Fast forward to 2023. Florida has become a laboratory for xenophobic and extreme measures. And last week, similar “A Day Without Immigrants” rallies were held in several cities to protest the anti-immigrant law signed by Florida Governor and Republican presidential hopeful Ron DeSantis last month. The sweeping law, among other provisions, restricts social services for undocumented residents and revokes their driver’s licenses, requires hospitals that receive federal dollars to add a citizenship question to intake forms, and cracks down on businesses that They employ undocumented workers.

It is clear that when it comes to efforts to persuade far-right anti-immigrant legislators on Capitol Hill that the cost of living without immigrants is too high, those campaigns have not been effective. While the 2006 Sensenbrenner legislation was ultimately struck down, a counter-effort in the US Senate that would have legalized the undocumented population met the same fate. A similar national Day Without Immigrants campaign returned in 2017, when former President Donald Trump, with his string of xenophobic edicts, occupied the White House. The same thing happened last year, but the 2022 action was to push President Biden to do more to protect undocumented immigrants.

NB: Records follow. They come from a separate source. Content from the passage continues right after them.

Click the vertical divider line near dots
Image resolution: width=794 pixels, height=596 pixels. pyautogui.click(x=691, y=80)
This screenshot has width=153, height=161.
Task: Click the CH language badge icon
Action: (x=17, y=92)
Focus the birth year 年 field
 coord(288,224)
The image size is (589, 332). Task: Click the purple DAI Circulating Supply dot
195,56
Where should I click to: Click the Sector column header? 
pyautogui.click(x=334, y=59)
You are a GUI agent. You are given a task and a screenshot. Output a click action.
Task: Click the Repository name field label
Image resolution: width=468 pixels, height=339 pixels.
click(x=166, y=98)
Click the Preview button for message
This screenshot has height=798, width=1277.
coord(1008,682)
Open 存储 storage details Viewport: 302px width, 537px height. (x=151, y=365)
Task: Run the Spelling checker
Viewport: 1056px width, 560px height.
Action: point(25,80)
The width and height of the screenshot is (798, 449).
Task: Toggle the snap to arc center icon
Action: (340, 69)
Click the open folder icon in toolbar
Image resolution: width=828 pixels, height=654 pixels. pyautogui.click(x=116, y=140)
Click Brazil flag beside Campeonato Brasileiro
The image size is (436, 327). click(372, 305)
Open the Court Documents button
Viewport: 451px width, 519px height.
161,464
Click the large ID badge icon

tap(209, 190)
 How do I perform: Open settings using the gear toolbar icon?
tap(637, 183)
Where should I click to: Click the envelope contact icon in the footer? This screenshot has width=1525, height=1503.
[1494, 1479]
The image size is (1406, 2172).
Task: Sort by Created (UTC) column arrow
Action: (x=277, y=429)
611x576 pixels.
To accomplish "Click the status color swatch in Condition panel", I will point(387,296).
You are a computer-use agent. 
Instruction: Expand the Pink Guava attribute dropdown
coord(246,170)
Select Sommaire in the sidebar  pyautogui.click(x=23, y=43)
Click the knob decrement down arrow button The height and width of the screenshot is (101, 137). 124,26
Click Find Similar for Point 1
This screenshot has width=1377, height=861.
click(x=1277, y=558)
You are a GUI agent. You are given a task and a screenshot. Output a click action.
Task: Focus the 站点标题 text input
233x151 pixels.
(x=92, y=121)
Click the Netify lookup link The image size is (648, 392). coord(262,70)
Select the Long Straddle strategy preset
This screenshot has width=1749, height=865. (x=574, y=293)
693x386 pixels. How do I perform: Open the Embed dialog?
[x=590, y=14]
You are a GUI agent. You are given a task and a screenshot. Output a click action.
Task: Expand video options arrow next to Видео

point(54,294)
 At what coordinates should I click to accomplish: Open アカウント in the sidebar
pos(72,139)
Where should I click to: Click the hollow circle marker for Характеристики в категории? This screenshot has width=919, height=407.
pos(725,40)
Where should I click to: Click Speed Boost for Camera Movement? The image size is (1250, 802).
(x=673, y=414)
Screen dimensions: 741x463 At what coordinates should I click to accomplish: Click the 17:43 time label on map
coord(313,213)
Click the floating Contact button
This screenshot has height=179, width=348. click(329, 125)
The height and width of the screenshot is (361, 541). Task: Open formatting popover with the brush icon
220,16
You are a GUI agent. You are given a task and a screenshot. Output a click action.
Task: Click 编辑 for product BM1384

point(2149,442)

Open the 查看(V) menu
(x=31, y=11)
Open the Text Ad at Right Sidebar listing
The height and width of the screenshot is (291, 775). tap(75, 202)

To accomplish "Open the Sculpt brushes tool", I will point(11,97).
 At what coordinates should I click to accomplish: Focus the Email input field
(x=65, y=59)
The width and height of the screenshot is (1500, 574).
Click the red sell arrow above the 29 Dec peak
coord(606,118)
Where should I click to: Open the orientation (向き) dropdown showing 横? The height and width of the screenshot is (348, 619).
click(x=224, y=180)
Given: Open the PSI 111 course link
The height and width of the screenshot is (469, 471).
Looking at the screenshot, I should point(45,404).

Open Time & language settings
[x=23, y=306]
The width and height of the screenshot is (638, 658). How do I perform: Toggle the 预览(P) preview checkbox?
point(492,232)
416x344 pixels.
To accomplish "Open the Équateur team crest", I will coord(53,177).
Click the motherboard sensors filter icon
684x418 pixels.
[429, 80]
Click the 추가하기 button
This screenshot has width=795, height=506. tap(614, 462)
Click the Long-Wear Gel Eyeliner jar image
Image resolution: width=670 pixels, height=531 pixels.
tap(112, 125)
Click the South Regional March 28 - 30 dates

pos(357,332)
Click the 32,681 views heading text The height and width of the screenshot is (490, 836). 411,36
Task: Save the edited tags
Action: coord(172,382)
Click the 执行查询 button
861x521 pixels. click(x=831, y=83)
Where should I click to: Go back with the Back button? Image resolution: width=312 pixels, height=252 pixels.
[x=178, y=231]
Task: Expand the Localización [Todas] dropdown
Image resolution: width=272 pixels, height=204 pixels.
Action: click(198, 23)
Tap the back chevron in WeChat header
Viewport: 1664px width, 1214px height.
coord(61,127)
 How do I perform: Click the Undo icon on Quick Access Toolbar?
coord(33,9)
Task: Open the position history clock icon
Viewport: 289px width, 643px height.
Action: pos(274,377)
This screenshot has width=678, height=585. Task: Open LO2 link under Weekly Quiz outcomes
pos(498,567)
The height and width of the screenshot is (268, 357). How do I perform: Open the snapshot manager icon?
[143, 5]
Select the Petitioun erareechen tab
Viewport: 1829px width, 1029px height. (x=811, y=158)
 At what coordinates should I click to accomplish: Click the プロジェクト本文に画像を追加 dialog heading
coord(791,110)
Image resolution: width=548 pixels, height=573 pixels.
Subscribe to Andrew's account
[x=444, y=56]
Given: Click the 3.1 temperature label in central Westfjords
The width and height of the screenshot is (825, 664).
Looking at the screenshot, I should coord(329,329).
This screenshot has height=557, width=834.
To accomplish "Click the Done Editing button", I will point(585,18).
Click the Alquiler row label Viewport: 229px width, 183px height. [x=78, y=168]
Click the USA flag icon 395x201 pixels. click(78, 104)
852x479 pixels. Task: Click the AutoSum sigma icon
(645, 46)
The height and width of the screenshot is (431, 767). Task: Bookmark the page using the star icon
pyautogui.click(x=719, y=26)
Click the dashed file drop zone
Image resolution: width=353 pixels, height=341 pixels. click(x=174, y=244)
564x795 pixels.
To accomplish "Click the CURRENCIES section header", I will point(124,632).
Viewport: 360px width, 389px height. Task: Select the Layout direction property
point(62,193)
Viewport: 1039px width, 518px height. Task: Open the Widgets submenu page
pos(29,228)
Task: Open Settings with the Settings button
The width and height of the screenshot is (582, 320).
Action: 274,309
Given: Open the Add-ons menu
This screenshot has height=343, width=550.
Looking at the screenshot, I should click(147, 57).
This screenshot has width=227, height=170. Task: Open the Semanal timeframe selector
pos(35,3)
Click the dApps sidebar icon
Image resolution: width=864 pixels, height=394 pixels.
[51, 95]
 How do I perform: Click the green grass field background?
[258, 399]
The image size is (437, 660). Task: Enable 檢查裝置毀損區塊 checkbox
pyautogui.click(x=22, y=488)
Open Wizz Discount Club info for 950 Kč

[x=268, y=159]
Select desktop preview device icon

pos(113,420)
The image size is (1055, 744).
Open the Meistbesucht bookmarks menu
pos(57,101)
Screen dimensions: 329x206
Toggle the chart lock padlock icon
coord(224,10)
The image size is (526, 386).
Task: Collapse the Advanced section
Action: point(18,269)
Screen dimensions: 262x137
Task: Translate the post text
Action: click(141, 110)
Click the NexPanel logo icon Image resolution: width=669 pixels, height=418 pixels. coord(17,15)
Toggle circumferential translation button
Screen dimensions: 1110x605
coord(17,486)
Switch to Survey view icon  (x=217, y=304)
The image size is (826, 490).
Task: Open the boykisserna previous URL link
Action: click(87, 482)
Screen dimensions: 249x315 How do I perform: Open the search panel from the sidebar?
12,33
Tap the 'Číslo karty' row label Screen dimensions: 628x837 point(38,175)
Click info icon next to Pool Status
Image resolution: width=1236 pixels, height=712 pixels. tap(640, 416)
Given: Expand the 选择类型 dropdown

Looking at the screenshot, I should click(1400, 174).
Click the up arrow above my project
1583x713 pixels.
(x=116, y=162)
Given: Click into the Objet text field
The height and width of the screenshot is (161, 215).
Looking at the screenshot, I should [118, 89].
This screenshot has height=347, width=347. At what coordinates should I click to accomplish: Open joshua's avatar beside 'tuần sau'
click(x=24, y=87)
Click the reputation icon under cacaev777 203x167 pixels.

In fact, such protests feel all too familiar, a rinse-and-repeat cycle that follows the intractable immigration policy the country seems to have been trapped in for the past two decades. The past is always present.

But the draconian law that DeSantis signed may give us an idea of ​​what it is like to live without immigrants. Although it goes into effect on July 1, the law is already pushing some immigrants to leave the state. There is no data yet, only anecdotes and publications on social networks. Since the beginning of May, dozens of videos showing empty workplaces in Florida have accumulated views on TikTok and Twitter.

Nearly a million undocumented immigrants call Florida home. And more than 2 million Floridians have at least one immigrant parent. The new law will punish mixed families; undocumented parents who take their US-born children to school can be punished.

Meanwhile, in a completely predictable turn of events, DeSantis appears to be stuck in his own cycle, with Republican presidential hopefuls trying to outdo one another on immigration policy. Word broke over the weekend that the DeSantis administration may have brought more than a dozen immigrants to Sacramento without warning. The migrants were dropped off in front of a Catholic church on Friday. (By the way, the Florida law DeSantis signed allocates more funding to his migrant resettlement program for those types of stunts.)

I now view the Day Without Immigrants protests, strikes, and boycotts as a form of powerless resistance or pushback that galvanizes immigrants but not lawmakers. Ultimately, they underscore what should be obvious to anyone being impartial: immigrants foster economic growth. No immigrants? No economic growth. But who is listening?